J’en ai deux, je dirais. J’écoutais ÉNORMÉMENT de dessins animés quand j’étais petit. Il y en a un en particulier qui a construit la façon dont je fais de l’humour. C’est Duckman, qui raconte les aventures d’un canard détective privé à Los Angeles. C’était de l’humour de longue élucubration. La performance de livraison était tellement impressionnante!

Et puis, j’ai eu un magnifique professeur d’histoire au secondaire, qui m’a encouragé à parler et à avoir une opinion. Son enseignement était très théâtral. Il savait raconter et il y prenait plaisir.


Passion histoire
En plus de son spectacle solo, Charles Beauchesne présente à Zoofest Le comédiéval show avec Jessy Sheehy, dans lequel les deux humoristes personnifient Pierrick et Yorick, deux ménestrels du Moyen Âge.

«Jessy et moi, on sort depuis plusieurs années dans des Grandeurs nature l’été, raconte-t-il. C’est notre façon de tirer la plogue et de ne pas être des humoristes. Ironiquement, ce qu’on s’en va faire là, c’est être des troubadours, donc exactement la même affaire, mais seulement pour le plaisir. Et justement, on a tellement de plaisir à faire ça qu’on a créé ces deux personnages complètement surjoués. On est deux gros nerds et on a créé un produit de gros nerds. Là, on a décidé de les sortir dans le vrai monde pour une première fois.»

Soyez rassurés, ça ne s’adresse pas qu’aux «gros nerds» comme eux. «Il y a autant des blagues pour les gens qui ont joué à Donjons et dragons dans un sous-sol toute leur adolescence que pour ceux qui n’ont pas vu Le seigneur des anneaux», assure-t-il.

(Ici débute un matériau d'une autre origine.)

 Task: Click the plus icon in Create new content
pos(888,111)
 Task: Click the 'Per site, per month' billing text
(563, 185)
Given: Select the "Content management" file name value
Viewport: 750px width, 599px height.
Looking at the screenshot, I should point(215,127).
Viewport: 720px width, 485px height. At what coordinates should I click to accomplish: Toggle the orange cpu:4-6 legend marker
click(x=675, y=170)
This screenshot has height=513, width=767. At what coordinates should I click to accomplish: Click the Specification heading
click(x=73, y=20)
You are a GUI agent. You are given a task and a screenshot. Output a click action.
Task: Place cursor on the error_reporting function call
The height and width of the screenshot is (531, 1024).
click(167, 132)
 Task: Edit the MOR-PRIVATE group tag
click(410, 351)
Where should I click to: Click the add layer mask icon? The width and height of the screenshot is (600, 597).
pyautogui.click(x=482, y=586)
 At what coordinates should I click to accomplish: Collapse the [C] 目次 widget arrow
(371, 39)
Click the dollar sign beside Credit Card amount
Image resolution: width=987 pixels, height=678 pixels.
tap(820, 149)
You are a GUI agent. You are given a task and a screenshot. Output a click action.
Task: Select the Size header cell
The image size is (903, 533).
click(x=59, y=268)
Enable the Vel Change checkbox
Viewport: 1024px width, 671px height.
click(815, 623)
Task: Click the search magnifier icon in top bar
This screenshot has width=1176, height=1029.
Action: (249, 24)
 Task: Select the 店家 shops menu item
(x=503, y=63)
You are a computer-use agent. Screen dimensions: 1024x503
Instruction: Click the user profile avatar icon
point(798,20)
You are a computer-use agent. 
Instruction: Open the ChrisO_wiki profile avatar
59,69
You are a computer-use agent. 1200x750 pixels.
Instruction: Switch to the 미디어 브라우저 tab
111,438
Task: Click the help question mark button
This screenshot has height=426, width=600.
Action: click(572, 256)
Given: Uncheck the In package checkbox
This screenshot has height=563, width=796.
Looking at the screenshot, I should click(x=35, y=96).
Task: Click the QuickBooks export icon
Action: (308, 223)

Ce spectacle découle de la fascination qu’entretient le jeune humoriste pour le côté funeste de l’histoire. Cette même passion lui a inspiré le balado Les pires moments de l’histoire avec Charles Beauchesne, offert sur Urbania, dans lequel il revisite des pages peu reluisantes du passé. Une deuxième saison est en préparation pour l’automne.